» **TEXT SEGMENT**:
The backward bush African, when out and about in the countryside, steps behind a tree, does what he was created to do with the left overs of last nights feast, and (avoiding the stinging nettles nearby) cleanses himself with leaves which God created for this purpose, and he walks home. 
Back at the village, a corn stalk out house is built over a pit with a hole in the middle of a floor over the pit. There is no flushing as in modern Anglo-Saxonia, and the paper used for cleansing need not be biodegradable. A Sears and Roebuck catalog, or last year's corn cobs, will do just fine. When the pit is full, it is topped up with dirt, and the loo is moved over a new hole nearby. A papaya tree is planted over the old hole, providing the sweetest papayas on earth. 
Just think of all the many modern advancements this bush African has missed by not participating in the civilized contortions of the White Race.
YOUR MOTOR CAR
Ah, the motor car. It sits there for days, phlegmatic and cool in the garage, waiting to carry you to the uttermost parts of the earth. It is loaded with features which pamper you with infinite consideration. It will tell you the outside and inside temperature, it will tell you when to add petrol, it will tell you how stupid you are to leave the door ajar, or the lights on after locking the door. My, My, and it will cool you when it is hot, or warm you when is it winter.

» **TASK REQUIREMENTS**:
**a)** Answer these questions about the text on outhouses and the motor car, each on its own line:
(i) What is planted over the old hole?
(ii) What two things does the text offer for cleansing at the village?
(iii) What does the motor car tell you when to add?
**b)** In the text on outhouses and the motor car, list every feature the car is said to have after the words "It is loaded with features".
**c)** According to the text on outhouses and the motor car, what is done once the village pit is full, and what does planting over the old hole provide? Answer in one to three sentences.

» **PROVIDED MATERIAL**:

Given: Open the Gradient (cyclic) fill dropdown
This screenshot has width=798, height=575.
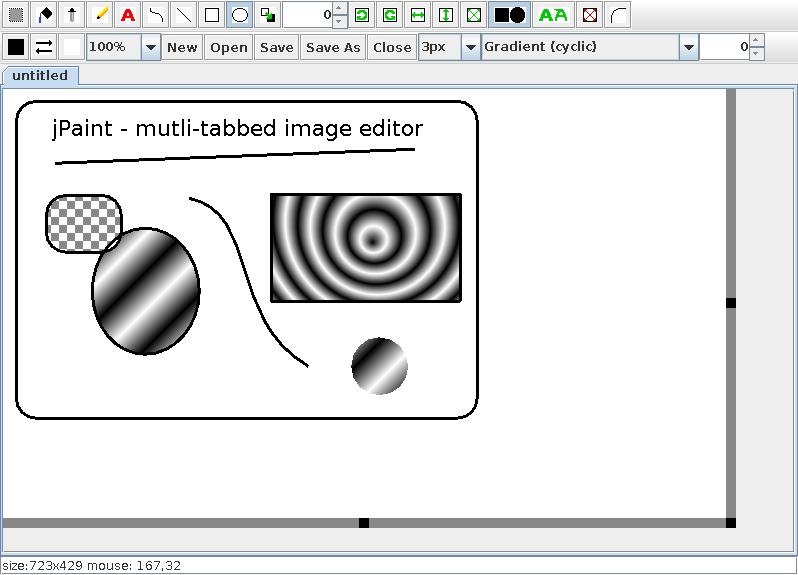Looking at the screenshot, I should pos(688,47).
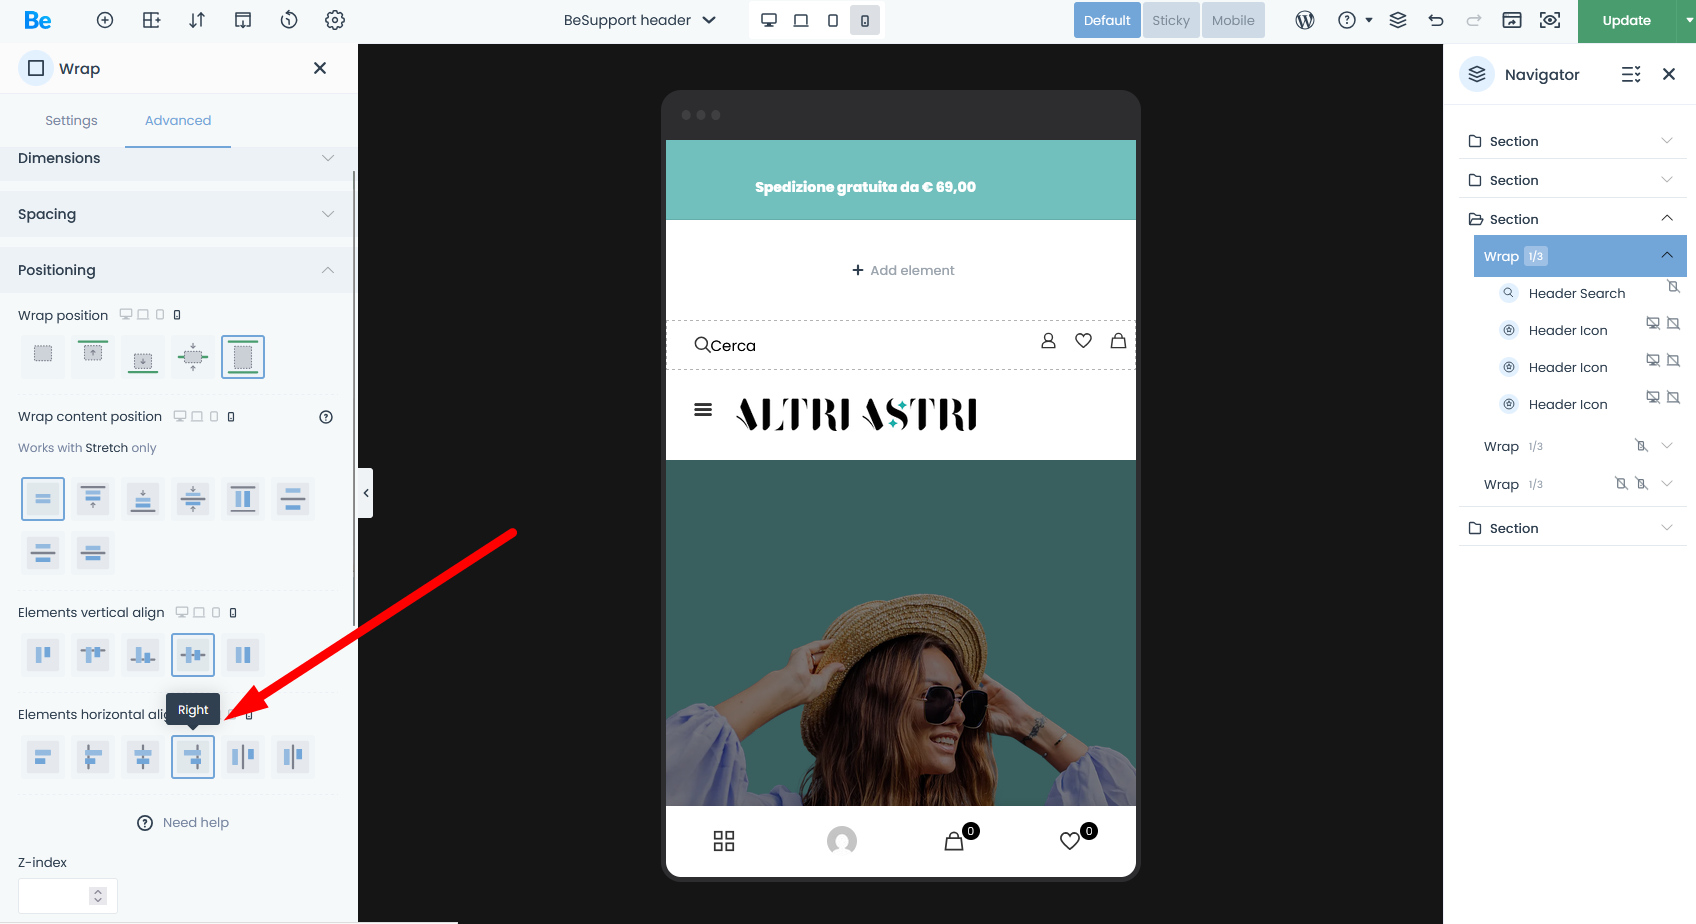The image size is (1696, 924).
Task: Collapse the Positioning section
Action: [x=327, y=270]
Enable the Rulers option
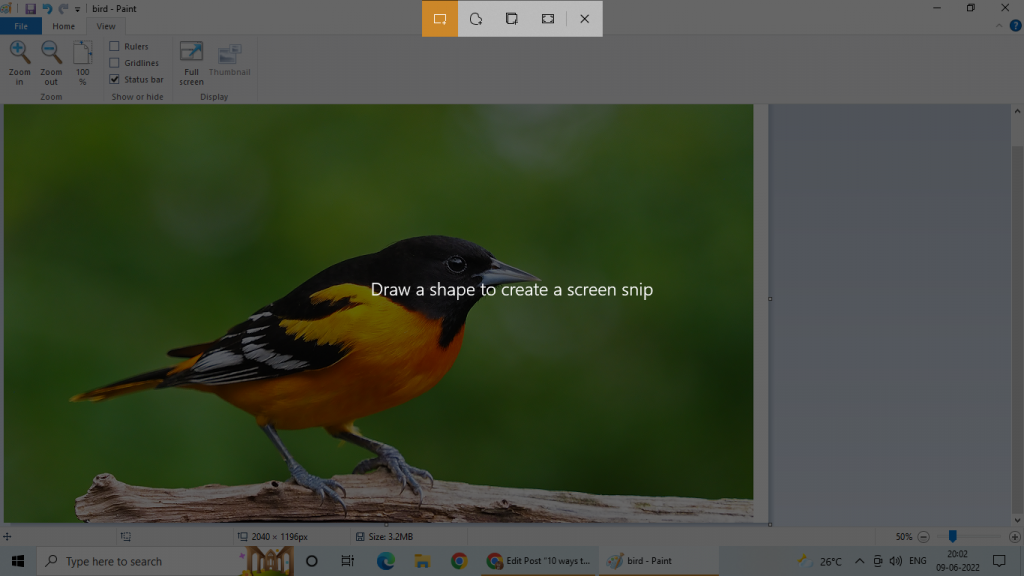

» **RESPONSE LIST**:
**a)**
(i) A papaya tree.
(ii) A Sears and Roebuck catalog or last year's corn cobs.
(iii) Petrol.

**b)**
- It tells you the outside and inside temperature.
- It tells you when to add petrol.
- It tells you when you have left the door ajar.
- It tells you when you have left the lights on after locking the door.
- It cools you when it is hot.
- It warms you in winter.

**c)** When the pit is full, it is topped up with dirt and the outhouse is moved over a new hole nearby. A papaya tree is planted over the old hole, which provides the sweetest papayas on earth.